Maar toch konden wij daar niet blijven zitten en elkaar tal van complimenten maken; wij moesten, na voor ons zelven en ons eigen genot muziek te hebben gemaakt, muziek maken voor een avondmaal en een slaapplaats.
Ik sloot mijn reiszak weder, dien Mattia thans over zijn schouder hing.
En nu voorwaarts over den bestoven weg; nu moesten wij in het eerste dorp, waar wij aankwamen, blijven en daar een voorstelling geven; "eerste optreden van het gezelschap Rémi."
—Leer mij uw lied, zeide Mattia, wij zullen het dan samen zingen en ik denk, dat ik het wel spoedig met de viool zal kunnen begeleiden; dat moet zeer mooi zijn.
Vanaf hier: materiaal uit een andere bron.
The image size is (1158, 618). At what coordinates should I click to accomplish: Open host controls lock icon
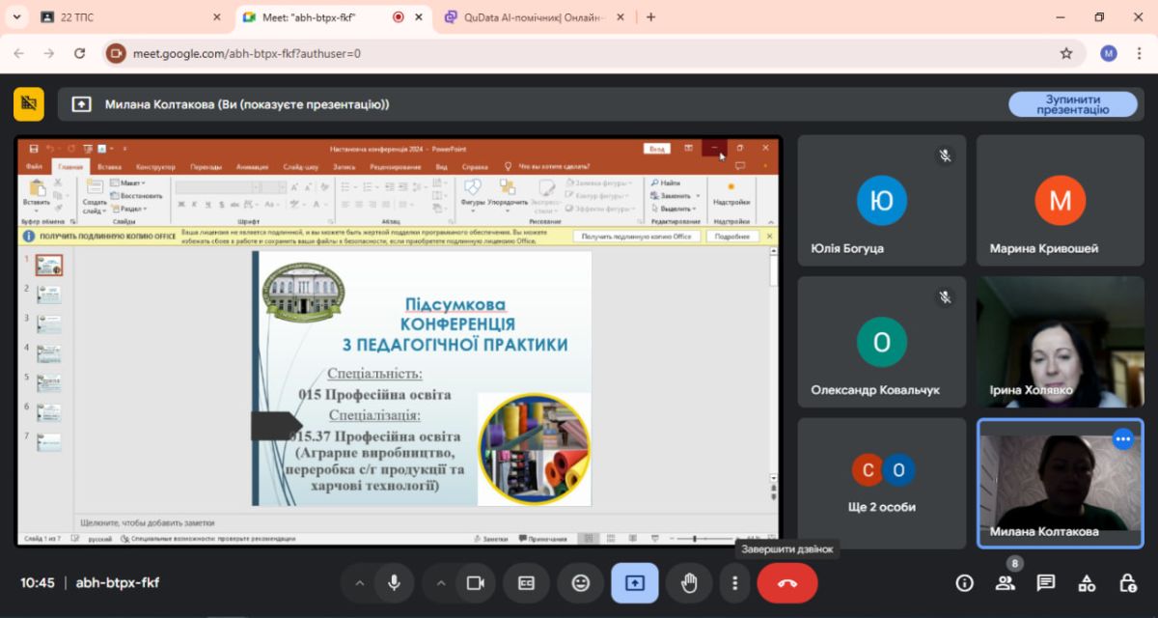(1127, 582)
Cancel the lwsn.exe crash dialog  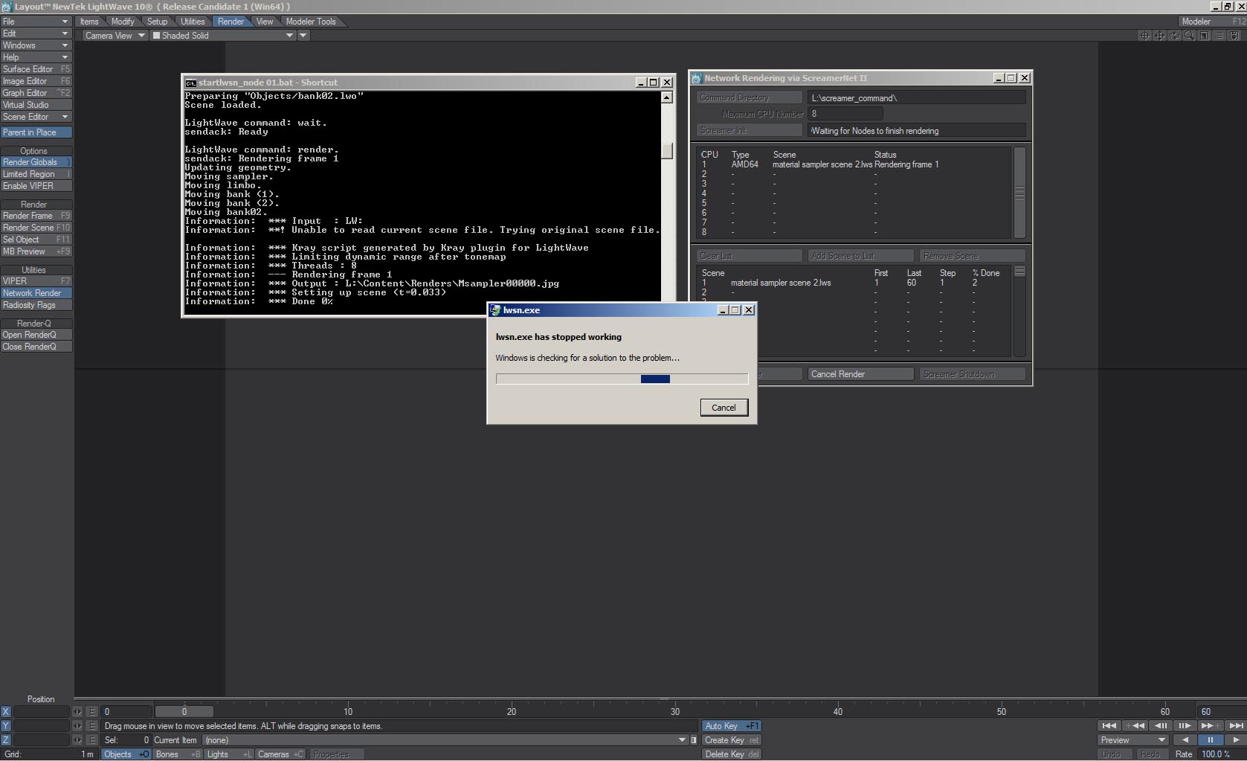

Dat zou zeker zeer mooi zijn en het "geëerde publiek" zou wel een hart van steen moeten hebben om ons niet ruimschoots daarvoor te beloonen.
Die studie werd ons echter bespaard. Toen wij een dorp bereikten en wij bezig waren een geschikte plaats voor onze voorstelling uit te zoeken, kwamen wij voorbij een boerderij, waar tal van menschen, gedost in hun zondagsche kleeren met bloemen en linten versierd, bij elkander waren; men behoefde niet heel slim te zijn om te raden, dat dit een bruiloft was.
Plotseling viel het mij in, dat deze menschen het misschien wel prettig zouden vinden, als wij muziek maakten om hen te laten dansen; ik liep de plaats dus op, gevolgd door Mattia en Capi, en met mijn hoed in de hand en eene diepe buiging
—de deftige buiging van Vitalis—deed ik aan den eersten persoon, dien ik tegenkwam, dit voorstel.
Het was een groote jonge man, wiens rood gelaat door een paar stijve hooge boorden, die tot aan de ooren reikten, was ingesloten; hij zag er goedhartig en bedaard uit.
Hij gaf mij geen antwoord; maar zich geheel omkeerende tot eenige bruiloftsgasten—want zijn fonkelnieuwe jas scheen hem in zijn bewegingen te hinderen—stak hij twee vingers in den mond, en liet daarop een schel gefluit hooren, waarvan zelfs Capi schrikte.
—Heilo, ho! vrienden! riep hij; wat dunkt u van een stukje muziek? Hier komen juist eenige muzikanten.
—O ja, ja! muziek, muziek! riepen allen als uit één mond.